7.03. ACT 22 OF 2002 :
(i) Since Section 16 (2) (b) of Code of Civil Procedure Amendment Act 2002 clearly says that the provisions of Rule 17 of Order 6 of the I Schedule has omitted by section 16 of the Amendment Act 1999, but which had been inserted by Section 7 of the Act 22 of 2002, the amended provision as contained in the proviso to Order 6 Rule 17 shall not apply in respect of any pleadings instituted before the commencement of the amended Code, vide 2005 (3) CTC 321 and 2006 (5) CTC 396.
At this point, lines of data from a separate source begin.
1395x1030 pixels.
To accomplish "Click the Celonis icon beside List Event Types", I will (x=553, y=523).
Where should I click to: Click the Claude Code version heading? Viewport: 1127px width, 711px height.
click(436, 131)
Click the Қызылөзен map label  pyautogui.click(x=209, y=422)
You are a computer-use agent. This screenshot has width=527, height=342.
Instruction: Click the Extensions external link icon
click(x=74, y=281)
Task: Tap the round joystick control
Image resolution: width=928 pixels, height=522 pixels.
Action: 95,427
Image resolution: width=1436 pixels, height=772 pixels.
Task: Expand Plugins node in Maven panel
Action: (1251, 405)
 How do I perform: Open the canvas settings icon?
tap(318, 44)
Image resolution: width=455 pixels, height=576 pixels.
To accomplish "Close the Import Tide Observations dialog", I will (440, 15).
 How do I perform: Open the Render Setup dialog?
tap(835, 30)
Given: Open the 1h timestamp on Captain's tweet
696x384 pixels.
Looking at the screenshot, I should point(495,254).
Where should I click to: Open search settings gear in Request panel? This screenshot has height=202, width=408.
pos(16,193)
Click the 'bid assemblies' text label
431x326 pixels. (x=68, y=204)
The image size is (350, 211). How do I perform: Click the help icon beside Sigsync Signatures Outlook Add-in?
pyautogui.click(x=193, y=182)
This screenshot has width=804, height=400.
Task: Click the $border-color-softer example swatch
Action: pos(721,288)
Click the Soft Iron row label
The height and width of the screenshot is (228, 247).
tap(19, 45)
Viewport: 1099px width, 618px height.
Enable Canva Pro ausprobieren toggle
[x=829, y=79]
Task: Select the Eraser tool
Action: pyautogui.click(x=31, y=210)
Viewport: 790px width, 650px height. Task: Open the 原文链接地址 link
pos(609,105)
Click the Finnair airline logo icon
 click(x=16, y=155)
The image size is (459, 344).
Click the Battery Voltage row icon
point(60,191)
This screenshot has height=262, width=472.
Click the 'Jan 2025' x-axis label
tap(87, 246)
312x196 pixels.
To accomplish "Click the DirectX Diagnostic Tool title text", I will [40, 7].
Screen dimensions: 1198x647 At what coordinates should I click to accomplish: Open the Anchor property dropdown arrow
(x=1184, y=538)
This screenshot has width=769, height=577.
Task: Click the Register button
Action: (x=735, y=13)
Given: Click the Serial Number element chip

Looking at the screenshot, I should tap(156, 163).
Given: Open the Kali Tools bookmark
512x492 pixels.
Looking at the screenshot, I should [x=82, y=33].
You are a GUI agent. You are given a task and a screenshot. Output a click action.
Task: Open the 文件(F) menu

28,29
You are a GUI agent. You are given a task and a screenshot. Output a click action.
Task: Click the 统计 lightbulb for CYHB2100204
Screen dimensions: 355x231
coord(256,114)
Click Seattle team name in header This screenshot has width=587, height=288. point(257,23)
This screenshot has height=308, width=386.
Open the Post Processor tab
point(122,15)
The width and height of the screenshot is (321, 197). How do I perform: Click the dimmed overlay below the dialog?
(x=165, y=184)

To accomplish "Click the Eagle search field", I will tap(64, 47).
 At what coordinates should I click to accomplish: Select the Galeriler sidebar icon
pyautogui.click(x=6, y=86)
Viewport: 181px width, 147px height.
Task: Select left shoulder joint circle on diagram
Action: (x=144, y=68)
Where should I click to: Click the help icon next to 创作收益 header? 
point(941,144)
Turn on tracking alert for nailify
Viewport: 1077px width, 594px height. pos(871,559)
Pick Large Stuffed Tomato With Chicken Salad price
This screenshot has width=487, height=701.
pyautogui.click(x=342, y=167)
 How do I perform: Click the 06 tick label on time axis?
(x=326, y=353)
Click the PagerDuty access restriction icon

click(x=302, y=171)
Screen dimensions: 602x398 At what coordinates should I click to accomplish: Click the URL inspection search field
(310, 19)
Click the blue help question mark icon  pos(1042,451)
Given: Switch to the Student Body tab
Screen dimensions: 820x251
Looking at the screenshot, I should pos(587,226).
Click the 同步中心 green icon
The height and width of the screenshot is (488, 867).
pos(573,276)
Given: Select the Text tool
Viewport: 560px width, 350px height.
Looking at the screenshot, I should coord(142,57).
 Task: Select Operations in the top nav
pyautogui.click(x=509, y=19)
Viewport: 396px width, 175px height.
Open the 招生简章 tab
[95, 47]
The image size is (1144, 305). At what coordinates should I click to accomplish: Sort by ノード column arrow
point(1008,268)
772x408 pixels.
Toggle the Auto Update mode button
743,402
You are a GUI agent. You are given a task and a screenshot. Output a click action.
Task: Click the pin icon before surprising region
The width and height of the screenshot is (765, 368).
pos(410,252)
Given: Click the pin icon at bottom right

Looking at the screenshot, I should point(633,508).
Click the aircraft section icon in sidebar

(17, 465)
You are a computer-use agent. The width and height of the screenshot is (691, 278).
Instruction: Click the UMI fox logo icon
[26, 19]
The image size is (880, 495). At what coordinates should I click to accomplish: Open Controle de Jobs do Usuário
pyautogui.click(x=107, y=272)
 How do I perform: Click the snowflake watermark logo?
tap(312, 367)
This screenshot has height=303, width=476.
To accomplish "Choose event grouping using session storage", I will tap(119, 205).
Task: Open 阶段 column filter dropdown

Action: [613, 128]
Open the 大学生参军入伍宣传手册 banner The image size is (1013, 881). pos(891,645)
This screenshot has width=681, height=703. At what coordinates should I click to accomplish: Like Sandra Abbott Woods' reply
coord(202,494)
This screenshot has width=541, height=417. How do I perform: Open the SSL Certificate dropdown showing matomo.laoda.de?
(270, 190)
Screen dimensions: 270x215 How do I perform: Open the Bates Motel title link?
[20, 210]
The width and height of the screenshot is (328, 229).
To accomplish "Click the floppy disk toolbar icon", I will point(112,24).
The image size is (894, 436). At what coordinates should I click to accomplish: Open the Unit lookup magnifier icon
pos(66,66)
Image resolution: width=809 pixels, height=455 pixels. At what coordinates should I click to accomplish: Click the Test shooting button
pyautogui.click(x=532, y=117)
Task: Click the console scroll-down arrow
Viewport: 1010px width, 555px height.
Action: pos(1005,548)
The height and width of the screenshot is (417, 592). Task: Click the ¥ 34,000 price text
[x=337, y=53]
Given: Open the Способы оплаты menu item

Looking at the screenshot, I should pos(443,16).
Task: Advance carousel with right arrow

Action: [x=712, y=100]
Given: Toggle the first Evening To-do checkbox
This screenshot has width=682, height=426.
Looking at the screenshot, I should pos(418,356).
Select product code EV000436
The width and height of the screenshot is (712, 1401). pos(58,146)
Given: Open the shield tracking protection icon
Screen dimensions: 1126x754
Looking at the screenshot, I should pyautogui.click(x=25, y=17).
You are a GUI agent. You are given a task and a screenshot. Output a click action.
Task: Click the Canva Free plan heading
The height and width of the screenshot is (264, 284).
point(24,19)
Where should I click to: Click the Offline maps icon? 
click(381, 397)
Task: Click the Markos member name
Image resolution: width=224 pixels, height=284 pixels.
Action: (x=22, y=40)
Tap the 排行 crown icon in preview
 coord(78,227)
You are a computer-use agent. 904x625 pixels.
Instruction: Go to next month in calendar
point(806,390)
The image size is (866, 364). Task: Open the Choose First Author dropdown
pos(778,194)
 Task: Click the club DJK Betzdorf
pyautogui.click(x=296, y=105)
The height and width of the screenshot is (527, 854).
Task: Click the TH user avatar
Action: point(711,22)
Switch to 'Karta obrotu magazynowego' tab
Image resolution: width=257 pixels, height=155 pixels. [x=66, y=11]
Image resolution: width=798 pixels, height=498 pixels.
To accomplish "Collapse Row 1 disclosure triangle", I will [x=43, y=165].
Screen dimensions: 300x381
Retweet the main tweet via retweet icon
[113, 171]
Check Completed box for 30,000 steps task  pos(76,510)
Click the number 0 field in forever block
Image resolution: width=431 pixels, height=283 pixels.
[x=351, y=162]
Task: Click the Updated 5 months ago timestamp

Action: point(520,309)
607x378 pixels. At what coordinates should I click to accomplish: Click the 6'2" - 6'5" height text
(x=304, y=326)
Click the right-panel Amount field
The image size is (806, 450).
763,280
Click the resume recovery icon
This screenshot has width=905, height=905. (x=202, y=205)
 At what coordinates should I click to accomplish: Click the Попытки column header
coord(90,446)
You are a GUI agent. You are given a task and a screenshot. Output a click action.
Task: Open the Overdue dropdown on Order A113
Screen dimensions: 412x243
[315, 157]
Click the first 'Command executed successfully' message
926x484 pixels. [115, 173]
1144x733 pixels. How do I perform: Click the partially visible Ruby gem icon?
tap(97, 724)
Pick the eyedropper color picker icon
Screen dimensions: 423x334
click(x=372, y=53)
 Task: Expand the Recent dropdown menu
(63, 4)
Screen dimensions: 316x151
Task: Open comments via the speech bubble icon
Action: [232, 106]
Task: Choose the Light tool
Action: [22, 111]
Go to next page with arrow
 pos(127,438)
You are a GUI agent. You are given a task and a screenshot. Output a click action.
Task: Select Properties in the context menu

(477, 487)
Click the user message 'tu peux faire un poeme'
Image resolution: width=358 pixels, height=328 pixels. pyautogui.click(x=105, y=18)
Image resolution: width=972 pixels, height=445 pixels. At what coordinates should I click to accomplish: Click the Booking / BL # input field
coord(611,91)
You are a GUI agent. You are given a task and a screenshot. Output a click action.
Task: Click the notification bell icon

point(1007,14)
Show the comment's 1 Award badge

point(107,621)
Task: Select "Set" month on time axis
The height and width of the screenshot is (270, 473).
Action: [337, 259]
(ii) In Salem Advocate Bar Association v. Union of India19, at para 26, it is held as follows:
"Order 6 Rule 17
26. Order 6 Rule 17 of the Code deals with amendment of pleadings. By Amendment Act 46 of 1999, this provision was deleted. It has again been restored by Amendment Act 22 of 2002 but with an added proviso to prevent application for amendment being allowed after the trial has commenced, unless the court comes to the conclusion that in spite of due diligence, the party could not have raised the matter before the commencement of trial. The proviso, to some extent, curtails absolute discretion to allow amendment at any stage. Now, if application is filed after commencement of trial, it has to be shown that in spite of due diligence, such amendment could not have been sought earlier. The object is to prevent frivolous applications which are filed to delay the trial. There is no illegality in the provision."
(iii) Thus, a judicial discretion is to be exercised by Court in this regard and when the facts and circumstances are in favour of amendment, it should not be rejected.
8.00. CASE FACTS :
8.01. As a brief background, to better understand the controversy involved in this case, we may have to note some relevant facts.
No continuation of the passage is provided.